With our portfolio recently flush with cash, we have put part of it back to work in Illumina (ILMN), asserts Mark Skousen, a leading growth stock expert and editor of Home Run Trader.
Based in San Diego, Illumina develops cutting-edge technologies used in disease research, drug development and molecular tests. Genome sequencing allows scientists to discover the genes associated with various diseases to develop improved treatments and even cures.
Illumina’s business works on the razor-and-blade model. After a lab purchases a gene sequencer, it must continue to purchase high-margin consumable reagents to run on the equipment. This allows the company to maintain its double-digit-percentage operating and profit margins.
Illumina’s systems are bought by academic and government labs worldwide, as well as corporate customers, including drug developers and other biotech firms. Now, sales are moving to hospitals and doctor’s offices. At today’s price point, health care providers can offer whole-genome sequencing to large patient populations at an affordable cost.
Every breakthrough in genomic science creates new possibilities to fight deadly diseases — including cancer. In 2016, Illumina founded Grail, a company charged with developing a blood test that can diagnose cancer early. Grail was then spun off as a private company a year later.
The company achieved its mission. Its blood test — Galleri — can detect 50 types of cancer with a false-positive rate of less than 1%. It became commercially available last June, as fast track approval from the Food and Drug Administration (FDA) is pending. The test is currently available on the company’s website for $950.
Cancer kills about 10 million people a year -- about 600,000 in the United States alone. A blood test that catches cancer early is a revolutionary, life-changing development.

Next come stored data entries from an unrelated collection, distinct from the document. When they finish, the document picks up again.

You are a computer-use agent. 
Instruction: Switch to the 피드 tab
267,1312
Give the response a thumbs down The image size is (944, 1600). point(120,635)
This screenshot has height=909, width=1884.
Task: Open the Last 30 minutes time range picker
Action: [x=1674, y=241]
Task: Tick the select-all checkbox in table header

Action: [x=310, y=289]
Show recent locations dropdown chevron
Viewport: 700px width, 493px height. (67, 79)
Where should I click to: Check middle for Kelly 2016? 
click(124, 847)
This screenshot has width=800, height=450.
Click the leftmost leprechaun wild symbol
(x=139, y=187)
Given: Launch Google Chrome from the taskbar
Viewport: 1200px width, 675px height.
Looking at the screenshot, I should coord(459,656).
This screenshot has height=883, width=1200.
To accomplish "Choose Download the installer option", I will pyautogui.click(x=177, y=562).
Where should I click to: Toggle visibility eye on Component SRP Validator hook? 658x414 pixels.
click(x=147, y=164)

Cancer patients who are diagnosed early are more than four times as likely to survive at least five years. And their odds are 10 times better for liver, lung and pancreatic cancer. Grail projects that its test could prevent up to 100,000 cancer deaths a year, if it were administered annually to all Americans ages 50 to 79.
The company has already formed partnerships with Bristol Myers Squibb (BMY), AstraZeneca (AZN) and Amgen (AMGN) to monitor for residual cancer cells after treatments. The blood tests would never have been possible, of course, without Illumina’s genomic sequencing.
Illumina and Grail agreed to a deal in August. Yet regulators oppose it. This is a vertical merger — the buyout of a company in a different industry — something the Federal Trade Commission (FTC) has never challenged before. Management at Illumina remains confident it will win.
Illumina enjoys 90% market share for its sequencing systems. Its products are protected by more than 1,500 patents and patents pending. And Grail’s blood test could prevent up to 26% of all cancer deaths annually.
Illumina just reported quarterly earnings that beat the Wall Street consensus by 19%. Revenue jumped 26% — and tops $4.5 billion over the last 12 months. Yet the market has been brutal to anything tech-related this year, and the stock is trading at the bottom of its 52-week range. This is an excellent buying opportunity. Pick up Illumina at market, and enter a sell stop at $185 for protection.